Kholek SuneaterOne of the oldest of Dragon Ogres, and one of the oldest living mortal creatures in the Warhammer World. He was involved in the Dragon Ogres pact wit the Chaos Gods that granted them their immortality.
- Ancestral Weapon: Wields a giant hammer that predates humanity.
- The Brute: Physically the biggest being in this faction at over eighty feet tall. Moreover, it has Strength 8, one of the highest ever for a model on the tabletop.
- Deal with the Devil: The Dragon Ogres made a deal with the Chaos Gods that in exchange for immortality, which is acquired through being struck by lightning (which rejuvenates them), they would fight for the Chaos Gods whenever they called, which would be through storms.
- Drop the Hammer: Kholek wields the Starcrusher, a gigantic warhammer forged inside a volcano and enchanted to slay big monsters. It gets the Multiple Wounds rule.
- A God Am I: Worshipped as a god by some people. It is unknown if that is how Kholek sees himself.
- Immortality Immorality: See Deal With the Devil.
- Shock and Awe: He can use the lightning from the storm that shrouds him as a weapon. It has a chance to hit him, but that just invigorates him. His Lord of the Storm rule allows him to target enemy units nearby and hit them with lightning.
- A Storm Is Coming: A walking literal example. What he did in order to seal the pact with the Chaos Gods was said to be such an abomination, that the sun never looked upon him since then. Wherever he goes, a thunderstorm follows.
- Time Abyss: Predates the mortal races of the Warhammer world and the arrival of the Old Ones, which happened over 15,000 years ago. The only living creature that might be older is Krakanrok the Black, his father.
Throgg, King of the TrollsA troll king in the northern wastes who seeks to destroy the realms of man with an army of monsters.

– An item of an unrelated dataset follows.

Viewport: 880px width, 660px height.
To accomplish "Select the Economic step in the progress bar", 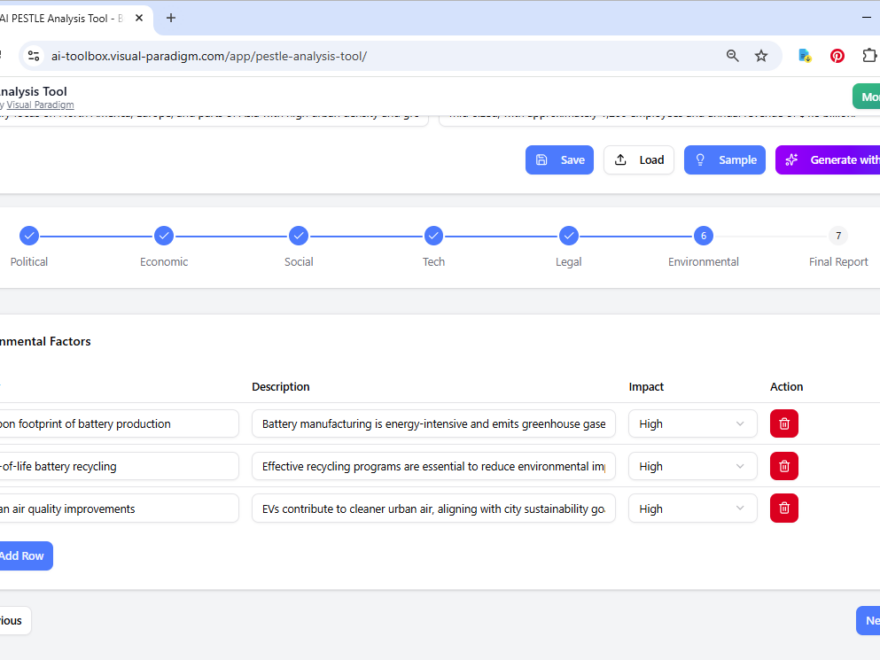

- The Beastmaster: Throgg comes at the head of an army of monsters, his Wintertooth Crown allowing all nearby war beasts, monstrous beasts, monstrous infantry and monsters to use his Leadership.
- It Can Think: Trolls are renowned for being stupid (to the point where they can be more interested in picking their noses than attacking an enemy in battle). Throgg is a clever tactician and capable of intelligent thought and speech. In fact, the reason he's come down into the Old World is because he grew extremely unsatisfied with his life and sought more power. For one thing, he doesn't have the Stupidity rule.
- Large and in Charge: Throgg is very large for a troll, gets accordingly Strength 6 for his trouble.
- Monster Lord: If he's the leader of your army, Trolls change from being Special (you can only have 1 to 4 of them in the army) to Core (as many as you want); he also makes other monsters more powerful.